───── Recorded information

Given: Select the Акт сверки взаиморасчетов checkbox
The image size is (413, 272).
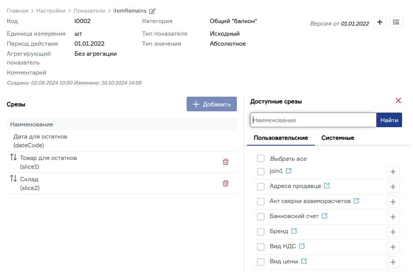Looking at the screenshot, I should point(261,202).
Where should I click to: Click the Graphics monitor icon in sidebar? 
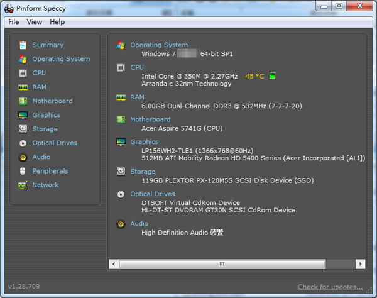click(x=23, y=115)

──────────

Omit the pictures and please write out exactly the lines between the one containing "The image size is (413, 272)." and the last line of the entries, both included.

The image size is (413, 272).
Looking at the screenshot, I should point(261,202).
Where should I click to: Click the Graphics monitor icon in sidebar? 
click(x=23, y=115)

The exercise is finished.